The vocals of Circle Takes The Square are pretty much integral to the band's overall sound as it is the idiosyncratic battle cries that lead the band's sound and in many regards overshadow the guitar riffs in their ferocity and density. Not to say that Drew Speziale and Caleb Collins guitar work is below par, as any decent music critic, myself included , would suggest otherwise. The guitar playing conveys both melodic post-hardcore and thrash influences in frequent and almost instantaneous juxtapositions from frenzied crashes of noise into the more slow melodic parts and back again.
The lyrics, though seemingly incomprehensible, are some the most creative and imaginative I have ever heard. Lines like, "Uncertain as the fingering of a chord torn prematurely from a piano's womb" produce such vivid imagery that not only reflects the obvious intelligence and wit of the band but tells a story of a man who overthrows a malevolent God only to become as a autocratic and power-mad. Pretty epic, to say the least.
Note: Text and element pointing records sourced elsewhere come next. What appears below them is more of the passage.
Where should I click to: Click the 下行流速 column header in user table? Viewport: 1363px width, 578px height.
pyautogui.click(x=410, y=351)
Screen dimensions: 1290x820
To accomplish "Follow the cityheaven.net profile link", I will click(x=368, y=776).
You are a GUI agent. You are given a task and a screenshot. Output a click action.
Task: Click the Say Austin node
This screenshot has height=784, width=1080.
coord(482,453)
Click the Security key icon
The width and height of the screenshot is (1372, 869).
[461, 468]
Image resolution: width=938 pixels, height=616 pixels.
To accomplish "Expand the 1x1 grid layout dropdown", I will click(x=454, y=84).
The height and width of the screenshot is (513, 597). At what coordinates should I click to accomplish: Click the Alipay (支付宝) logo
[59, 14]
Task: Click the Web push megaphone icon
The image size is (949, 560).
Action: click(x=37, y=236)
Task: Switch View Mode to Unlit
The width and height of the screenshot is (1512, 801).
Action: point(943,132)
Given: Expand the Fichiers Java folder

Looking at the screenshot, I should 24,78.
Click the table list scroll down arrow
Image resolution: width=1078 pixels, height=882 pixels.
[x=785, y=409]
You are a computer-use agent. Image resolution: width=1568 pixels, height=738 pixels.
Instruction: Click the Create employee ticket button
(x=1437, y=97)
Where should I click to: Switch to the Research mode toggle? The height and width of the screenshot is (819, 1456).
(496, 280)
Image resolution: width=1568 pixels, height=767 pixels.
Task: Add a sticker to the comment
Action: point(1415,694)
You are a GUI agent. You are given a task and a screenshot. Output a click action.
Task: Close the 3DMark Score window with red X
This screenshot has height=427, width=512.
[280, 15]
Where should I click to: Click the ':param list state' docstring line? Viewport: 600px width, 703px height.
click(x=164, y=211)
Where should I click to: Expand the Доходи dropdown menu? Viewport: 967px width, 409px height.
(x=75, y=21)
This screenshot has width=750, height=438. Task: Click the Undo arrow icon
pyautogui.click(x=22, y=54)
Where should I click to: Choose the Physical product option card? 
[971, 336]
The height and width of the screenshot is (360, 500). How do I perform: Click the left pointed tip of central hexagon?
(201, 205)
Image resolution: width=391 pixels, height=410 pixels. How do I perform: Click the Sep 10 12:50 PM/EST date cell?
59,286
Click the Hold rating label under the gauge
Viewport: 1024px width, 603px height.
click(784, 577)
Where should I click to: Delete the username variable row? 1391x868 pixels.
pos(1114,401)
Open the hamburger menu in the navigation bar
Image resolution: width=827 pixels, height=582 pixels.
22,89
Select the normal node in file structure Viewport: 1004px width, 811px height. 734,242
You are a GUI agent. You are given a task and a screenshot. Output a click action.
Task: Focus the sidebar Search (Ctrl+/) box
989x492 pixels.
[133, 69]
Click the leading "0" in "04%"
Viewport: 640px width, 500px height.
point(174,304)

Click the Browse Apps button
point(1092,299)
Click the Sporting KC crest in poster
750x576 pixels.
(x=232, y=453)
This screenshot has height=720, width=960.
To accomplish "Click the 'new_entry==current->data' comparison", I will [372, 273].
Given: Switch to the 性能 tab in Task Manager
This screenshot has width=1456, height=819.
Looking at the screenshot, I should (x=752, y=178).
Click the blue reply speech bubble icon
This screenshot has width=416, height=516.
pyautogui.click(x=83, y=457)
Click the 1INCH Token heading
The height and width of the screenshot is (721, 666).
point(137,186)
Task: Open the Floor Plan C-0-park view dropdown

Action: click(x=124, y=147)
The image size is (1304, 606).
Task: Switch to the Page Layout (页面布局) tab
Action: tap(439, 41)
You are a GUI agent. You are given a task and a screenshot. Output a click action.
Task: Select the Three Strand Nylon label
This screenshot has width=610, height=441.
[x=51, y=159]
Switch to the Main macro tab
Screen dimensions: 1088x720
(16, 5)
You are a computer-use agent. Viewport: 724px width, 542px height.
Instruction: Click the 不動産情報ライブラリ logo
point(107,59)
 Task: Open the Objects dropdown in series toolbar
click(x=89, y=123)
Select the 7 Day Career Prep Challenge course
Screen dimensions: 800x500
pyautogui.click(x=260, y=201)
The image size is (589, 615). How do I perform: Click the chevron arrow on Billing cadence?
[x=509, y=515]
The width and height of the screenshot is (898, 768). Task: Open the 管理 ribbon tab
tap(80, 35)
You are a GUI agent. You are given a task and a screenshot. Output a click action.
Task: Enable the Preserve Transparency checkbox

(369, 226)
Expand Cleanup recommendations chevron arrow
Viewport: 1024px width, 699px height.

Songs like "Same Shade as Concrete" and "Kill The Switch" are so varied and distinct in their structure it seems equivalent to a patch quilt of different tones, riffs and rhythms. This is especially noticeable in the climax "Nervous Light of Sunday" as the drummer builds up and the vocals call out into the distance: "In the Nervous light... In the Nervous light of Sunday" reaching its apex on what seemed like a crescendo into a flood of intensity, only to find the guitarist pulling out his lead leaving the scene as the screams fade into the melodic chimes of the guitar as the drumming slowly descends it's tempo, ending on a seemingly hollow place. A small reminder that sometimes endings aren't met with a explosion of fireworks but rather a gradual fade to black, curtains close. Slowly, as the final breaths of air leave lungs. Cheery thought, aye.
"Non Objective Portrait of Karma" arguably the best song on the album takes a different approach in it's more consistent song structure. It builds slowly over time in an ambient and beautiful guitar melody that shimmers and glides with the soft crashes of the cymbals. The guitar then changes to a distorted tone accompanied by the harmonising bass as it slowly but gradually build up a feverish tempo into the pure thrash intensity of a thousand suns. It is this song, that I believe purely illustrates Circle Takes The Square's musicianship, the melding of order and chaos, ambience and raw cathartic power into a six-minute song.
However, much I have rambled on about this album I must note that the end conclusion to all this is rather simple albeit plain. BUY THIS RECORD! RIGHT NOW!